地球環境
生物多様性条約第13回締約国会議等の結果概要
1 総論
- (1)生物多様性条約(CBD)第13回締約国会議(COP13)並びにカルタヘナ議定書第8回締約国会合(MOP8)及び名古屋議定書第2回締約国会合(MOP2)が,2016年12月4日(日曜日)~17日(土曜日),メキシコ(カンクン)にて開催され,167の締約国・及び地域,関連機関,市民団体等から約3,100人以上が参加した。我が国政府からは,外務省,農林水産省,経済産業省,文部科学省及び環境省からなる代表団が出席した。
- (2)COP13に先行して12月2日(金曜日)~3日(土曜日)に開催された閣僚級会合(HLS:ハイレベルセグメント:閣僚50人を含む300人以上が参加)では,農林水産業及び観光業のテーマ別のラウンドテーブル等が行われ,「福利のための生物多様性の保全および持続可能な利用の主流化」に関するカンクン宣言が採択された。我が国からは,関芳弘環境副大臣等が出席した。
- (3)次回のCOP14(2018年)はエジプト(シャルムエルシェイク),COP15(2020年)は中国(北京),COP16(時期未定)はトルコ(イスタンブール)で開催することが決定された。
2 各論
(1)生物多様性条約(COP13)
ア 愛知目標(戦略計画2011-2020)の達成に向けた進捗状況
COP10で採択された愛知目標のうち,目標10(脆弱な生態系への悪影響の最小化)及び目標17(生物多様性国家戦略の策定・改定)については,2015年の目標年までには達成できなかったこと,目標14(生態系サービスの回復・保全)及び目標18(伝統的知識の尊重)については,国レベルでの進捗は限定的であることが確認された。また,国別の目標設定に当たってはSDGsを含む他の関連目標を考慮すること,愛知目標達成のために農林水産業及び観光業を含む様々なセクターにおける主流化に向け,ステークホルダーが更なる関与を行うことが求められた。
イ 資源動員及び資金メカニズム
国際資金フローに関する報告書の提出が少なく,資源動員目標の進捗状況の分析のための情報の不足が懸念されたところ,当該報告書の未提出国は,2017年7月1日までの提出が求められた。また,CBDの資金メカニズムである地球環境ファシリティ(GEF)の第7次増資期間(2018-2022)における優先分野の特定,同増資期間の総合ガイダンスの策定及び資金メカニズムに関する第5次効率性レビューの実施に関する決定が採択された。
ウ 2017年~2018年予算
今回から条約(CBD)及び2つの議定書(カルタヘナ議定書及び名古屋議定書)の予算が統合された結果,2017~2018年の総予算は37,155,800米ドル,各国の拠出金総額は32,984,600米ドルとなった(拠出金総額の内訳割合は,生物多様性条約(76%),カルタヘナ議定書(16%),名古屋議定書(8%))。
エ 合成生物学等
- (ア) アドホック技術専門家会合(AHTEG:Ad Hoc Technical Expert Group)を継続し,合成生物学から生じる生物等が条約の目的達成に与える影響を検討すること等が決定された。

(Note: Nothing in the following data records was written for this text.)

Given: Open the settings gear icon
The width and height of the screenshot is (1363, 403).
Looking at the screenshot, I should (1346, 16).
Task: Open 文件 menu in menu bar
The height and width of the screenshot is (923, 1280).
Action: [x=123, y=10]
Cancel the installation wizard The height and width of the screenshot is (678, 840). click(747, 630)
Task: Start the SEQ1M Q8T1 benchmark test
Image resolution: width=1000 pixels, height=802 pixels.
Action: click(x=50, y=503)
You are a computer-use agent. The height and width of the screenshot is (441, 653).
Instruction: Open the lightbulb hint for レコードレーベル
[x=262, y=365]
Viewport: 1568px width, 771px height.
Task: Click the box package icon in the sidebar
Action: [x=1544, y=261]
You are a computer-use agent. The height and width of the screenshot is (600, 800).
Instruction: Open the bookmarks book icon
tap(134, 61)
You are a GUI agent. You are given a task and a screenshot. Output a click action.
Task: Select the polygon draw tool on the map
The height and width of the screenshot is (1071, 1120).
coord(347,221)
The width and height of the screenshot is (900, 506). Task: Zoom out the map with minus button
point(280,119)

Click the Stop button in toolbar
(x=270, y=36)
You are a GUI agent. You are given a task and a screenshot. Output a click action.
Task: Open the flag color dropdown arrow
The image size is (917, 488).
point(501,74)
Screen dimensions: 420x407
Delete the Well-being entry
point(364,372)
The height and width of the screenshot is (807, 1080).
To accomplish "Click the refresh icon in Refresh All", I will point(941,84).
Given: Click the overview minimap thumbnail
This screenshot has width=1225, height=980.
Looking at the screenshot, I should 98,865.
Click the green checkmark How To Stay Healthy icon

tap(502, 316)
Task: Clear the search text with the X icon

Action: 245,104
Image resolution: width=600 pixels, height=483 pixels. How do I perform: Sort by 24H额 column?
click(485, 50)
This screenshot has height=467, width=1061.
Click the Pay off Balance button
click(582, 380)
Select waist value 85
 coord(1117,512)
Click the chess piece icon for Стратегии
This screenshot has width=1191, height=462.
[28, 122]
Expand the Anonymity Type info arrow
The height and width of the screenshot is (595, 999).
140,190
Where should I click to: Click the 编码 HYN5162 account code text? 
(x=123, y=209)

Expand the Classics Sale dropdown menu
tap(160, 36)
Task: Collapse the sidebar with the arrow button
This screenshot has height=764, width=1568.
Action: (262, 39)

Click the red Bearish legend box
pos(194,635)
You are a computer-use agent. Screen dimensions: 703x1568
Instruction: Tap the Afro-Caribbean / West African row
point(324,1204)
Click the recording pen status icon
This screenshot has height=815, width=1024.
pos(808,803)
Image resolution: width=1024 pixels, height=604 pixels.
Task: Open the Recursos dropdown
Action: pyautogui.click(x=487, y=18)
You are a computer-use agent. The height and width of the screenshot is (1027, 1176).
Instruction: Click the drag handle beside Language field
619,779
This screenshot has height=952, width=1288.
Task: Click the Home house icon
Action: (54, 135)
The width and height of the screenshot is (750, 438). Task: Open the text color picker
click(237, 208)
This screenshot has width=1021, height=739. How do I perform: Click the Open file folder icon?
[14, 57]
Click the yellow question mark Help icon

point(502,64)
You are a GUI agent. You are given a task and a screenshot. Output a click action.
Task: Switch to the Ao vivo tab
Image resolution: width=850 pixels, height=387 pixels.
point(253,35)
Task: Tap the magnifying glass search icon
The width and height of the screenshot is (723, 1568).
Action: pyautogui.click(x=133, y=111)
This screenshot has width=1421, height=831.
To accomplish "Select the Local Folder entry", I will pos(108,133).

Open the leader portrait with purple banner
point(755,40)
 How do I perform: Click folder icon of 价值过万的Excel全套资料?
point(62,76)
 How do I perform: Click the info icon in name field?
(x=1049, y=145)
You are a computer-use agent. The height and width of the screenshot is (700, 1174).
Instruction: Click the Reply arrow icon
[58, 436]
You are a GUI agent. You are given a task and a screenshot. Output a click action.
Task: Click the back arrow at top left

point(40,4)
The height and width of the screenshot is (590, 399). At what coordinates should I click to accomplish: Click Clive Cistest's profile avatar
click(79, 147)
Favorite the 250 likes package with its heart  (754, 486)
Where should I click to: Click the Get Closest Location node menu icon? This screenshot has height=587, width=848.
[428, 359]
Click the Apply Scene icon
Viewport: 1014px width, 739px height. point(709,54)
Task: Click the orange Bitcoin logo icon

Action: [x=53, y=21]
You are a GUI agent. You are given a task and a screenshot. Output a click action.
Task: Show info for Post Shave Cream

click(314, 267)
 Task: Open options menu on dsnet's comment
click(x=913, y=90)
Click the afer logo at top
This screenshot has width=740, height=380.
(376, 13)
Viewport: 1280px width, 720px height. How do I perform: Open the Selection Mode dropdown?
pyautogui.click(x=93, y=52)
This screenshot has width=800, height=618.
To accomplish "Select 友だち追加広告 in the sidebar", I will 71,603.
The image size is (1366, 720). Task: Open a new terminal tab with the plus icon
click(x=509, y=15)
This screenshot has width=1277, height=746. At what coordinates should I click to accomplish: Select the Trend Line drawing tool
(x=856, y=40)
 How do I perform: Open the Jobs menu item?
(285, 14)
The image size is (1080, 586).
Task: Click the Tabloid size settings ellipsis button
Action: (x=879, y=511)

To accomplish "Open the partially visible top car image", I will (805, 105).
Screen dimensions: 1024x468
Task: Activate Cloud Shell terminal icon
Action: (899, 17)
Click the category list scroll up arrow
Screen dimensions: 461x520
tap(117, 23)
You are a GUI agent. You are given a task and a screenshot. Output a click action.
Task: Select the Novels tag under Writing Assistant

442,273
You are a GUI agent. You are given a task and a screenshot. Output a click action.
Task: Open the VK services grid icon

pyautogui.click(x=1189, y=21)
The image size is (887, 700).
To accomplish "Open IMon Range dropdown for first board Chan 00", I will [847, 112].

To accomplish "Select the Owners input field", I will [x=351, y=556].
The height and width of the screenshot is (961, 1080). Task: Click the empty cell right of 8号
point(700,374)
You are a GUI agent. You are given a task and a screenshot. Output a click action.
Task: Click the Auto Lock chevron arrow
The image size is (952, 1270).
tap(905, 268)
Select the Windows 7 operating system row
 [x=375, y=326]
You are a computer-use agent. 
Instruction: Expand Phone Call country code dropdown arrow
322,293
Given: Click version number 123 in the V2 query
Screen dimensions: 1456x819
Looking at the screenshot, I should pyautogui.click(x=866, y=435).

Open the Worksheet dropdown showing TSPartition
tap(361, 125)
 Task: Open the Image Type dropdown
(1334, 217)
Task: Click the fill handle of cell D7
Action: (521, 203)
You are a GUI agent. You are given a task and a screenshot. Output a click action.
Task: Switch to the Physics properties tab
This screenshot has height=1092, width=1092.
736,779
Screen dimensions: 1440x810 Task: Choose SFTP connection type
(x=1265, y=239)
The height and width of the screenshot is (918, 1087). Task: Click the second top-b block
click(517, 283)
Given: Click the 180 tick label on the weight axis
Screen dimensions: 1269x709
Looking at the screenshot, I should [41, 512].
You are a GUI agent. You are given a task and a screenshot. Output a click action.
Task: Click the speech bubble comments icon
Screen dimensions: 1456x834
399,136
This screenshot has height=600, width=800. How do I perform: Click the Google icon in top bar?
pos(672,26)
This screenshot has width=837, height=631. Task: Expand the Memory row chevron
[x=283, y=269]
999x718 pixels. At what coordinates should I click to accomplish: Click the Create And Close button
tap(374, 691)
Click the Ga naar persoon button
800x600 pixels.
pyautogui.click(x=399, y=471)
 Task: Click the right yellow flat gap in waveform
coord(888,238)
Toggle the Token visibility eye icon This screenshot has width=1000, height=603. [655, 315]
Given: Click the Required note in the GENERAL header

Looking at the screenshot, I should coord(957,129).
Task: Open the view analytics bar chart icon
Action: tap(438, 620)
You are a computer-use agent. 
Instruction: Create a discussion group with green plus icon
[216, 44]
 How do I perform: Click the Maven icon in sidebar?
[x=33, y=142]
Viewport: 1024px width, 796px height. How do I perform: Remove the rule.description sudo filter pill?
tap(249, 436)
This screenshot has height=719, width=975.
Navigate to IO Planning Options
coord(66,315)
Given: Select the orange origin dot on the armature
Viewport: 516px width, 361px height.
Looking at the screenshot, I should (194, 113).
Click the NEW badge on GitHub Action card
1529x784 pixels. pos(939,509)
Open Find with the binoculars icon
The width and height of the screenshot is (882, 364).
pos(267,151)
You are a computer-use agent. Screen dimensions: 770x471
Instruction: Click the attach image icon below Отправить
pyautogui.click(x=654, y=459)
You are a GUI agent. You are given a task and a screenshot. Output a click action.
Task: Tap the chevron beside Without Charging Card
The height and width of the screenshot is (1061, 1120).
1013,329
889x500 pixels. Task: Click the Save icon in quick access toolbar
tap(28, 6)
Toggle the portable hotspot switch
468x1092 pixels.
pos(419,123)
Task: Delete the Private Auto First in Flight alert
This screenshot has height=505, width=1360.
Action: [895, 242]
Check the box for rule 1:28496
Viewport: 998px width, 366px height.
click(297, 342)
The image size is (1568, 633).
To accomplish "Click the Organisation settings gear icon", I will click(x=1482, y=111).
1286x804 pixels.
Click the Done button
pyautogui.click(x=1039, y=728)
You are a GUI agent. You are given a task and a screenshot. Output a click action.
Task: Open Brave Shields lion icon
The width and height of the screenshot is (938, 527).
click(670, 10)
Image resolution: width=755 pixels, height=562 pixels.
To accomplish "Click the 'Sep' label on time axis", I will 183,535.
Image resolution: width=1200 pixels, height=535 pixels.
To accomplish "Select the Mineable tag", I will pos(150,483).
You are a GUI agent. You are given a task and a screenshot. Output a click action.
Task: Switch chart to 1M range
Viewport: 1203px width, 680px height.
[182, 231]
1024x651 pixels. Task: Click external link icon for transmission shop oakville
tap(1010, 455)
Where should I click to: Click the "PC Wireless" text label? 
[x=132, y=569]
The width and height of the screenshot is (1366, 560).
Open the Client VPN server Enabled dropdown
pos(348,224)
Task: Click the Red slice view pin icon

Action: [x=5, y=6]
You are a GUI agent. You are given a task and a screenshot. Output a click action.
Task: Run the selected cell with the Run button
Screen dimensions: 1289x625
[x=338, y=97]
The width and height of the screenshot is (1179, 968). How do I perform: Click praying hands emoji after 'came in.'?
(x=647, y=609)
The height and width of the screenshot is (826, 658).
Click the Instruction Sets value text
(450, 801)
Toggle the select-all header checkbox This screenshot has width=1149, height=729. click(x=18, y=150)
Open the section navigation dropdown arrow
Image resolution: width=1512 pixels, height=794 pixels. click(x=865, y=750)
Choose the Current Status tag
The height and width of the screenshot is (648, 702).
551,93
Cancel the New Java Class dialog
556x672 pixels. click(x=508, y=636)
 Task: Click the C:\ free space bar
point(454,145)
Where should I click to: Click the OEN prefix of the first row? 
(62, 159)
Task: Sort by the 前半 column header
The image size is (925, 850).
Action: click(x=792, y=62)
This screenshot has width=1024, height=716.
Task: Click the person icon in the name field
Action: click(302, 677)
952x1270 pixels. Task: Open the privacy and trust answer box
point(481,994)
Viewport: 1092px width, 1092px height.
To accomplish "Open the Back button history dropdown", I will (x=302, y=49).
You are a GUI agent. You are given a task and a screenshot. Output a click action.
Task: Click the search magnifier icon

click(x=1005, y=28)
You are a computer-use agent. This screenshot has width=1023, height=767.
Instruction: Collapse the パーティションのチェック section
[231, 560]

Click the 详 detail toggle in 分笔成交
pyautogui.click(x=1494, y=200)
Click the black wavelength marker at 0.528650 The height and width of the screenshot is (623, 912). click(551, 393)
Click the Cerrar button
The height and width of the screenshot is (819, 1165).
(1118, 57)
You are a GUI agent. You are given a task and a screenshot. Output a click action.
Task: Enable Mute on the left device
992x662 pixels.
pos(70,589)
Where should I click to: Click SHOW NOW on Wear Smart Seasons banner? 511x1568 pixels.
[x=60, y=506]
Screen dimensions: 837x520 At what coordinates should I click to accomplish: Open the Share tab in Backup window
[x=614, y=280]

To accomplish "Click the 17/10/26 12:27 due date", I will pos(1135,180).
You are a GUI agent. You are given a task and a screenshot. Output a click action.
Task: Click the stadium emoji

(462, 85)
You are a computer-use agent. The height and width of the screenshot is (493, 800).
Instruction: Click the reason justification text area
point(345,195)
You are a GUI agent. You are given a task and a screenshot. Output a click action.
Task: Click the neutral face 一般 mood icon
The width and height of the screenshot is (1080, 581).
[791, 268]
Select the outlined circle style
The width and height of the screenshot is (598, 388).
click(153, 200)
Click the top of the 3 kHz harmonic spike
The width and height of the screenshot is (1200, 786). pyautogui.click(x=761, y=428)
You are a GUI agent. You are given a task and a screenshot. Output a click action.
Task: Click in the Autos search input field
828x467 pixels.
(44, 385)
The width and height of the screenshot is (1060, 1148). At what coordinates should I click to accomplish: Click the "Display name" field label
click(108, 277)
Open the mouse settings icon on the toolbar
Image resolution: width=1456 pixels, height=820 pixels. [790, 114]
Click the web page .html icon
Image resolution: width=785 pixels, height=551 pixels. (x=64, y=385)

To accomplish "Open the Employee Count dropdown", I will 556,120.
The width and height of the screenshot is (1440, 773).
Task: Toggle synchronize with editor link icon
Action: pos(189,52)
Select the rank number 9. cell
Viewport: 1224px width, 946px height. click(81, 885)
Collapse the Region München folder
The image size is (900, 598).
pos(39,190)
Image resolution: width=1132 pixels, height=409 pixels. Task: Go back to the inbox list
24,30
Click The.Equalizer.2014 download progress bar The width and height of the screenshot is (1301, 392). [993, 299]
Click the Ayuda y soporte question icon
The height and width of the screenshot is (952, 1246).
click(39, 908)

- (イ) 遺伝資源に関する塩基配列情報の利用が条約の目的達成にどのような潜在的な影響を与えるかを検討するため,各国からの関連情報の提供,事実確認及び検討範囲特定のための調査の実施及びAHTEGの開催を求めるとともに,これらについては,COP14において検討することが決定された。
オ その他
生態学的または生物学的に重要な海域(EBSAs:Ecologically or Biologically Significant marine Areas),花粉媒介者,侵略的外来種,伝統的知識,能力開発等の生物多様性に関する幅広い事項について議論がなされた。
(2)カルタヘナ議定書(MOP8)
議定書の実施及び効果のレビュー,資金メカニズム及び資金源に関する課題,他の国際機関等との協力,リスク評価及びリスク管理,意図的でない国境を越える移動及び緊急措置,議定書の実施及び効果のレビュー,社会経済上の配慮等が議論・決定された。
(3)名古屋議定書(MOP2)
議定書の効果的な実施の促進,他の国際機関等との協力,遺伝資源へのアクセス及び利益配分(ABS:Access and Benefit-Sharing)に関する情報交換センターの運用,多数国間の利益配分の仕組みの必要性についての検討プロセス,COP14での議定書の最初の有効性評価の実施と評価項目等が議論・決定された。また,遺伝資源に関する塩基配列情報の利用が議定書の目的の達成にどのような潜在的な影響を与えるかについて,MOP3において検討することが決定された。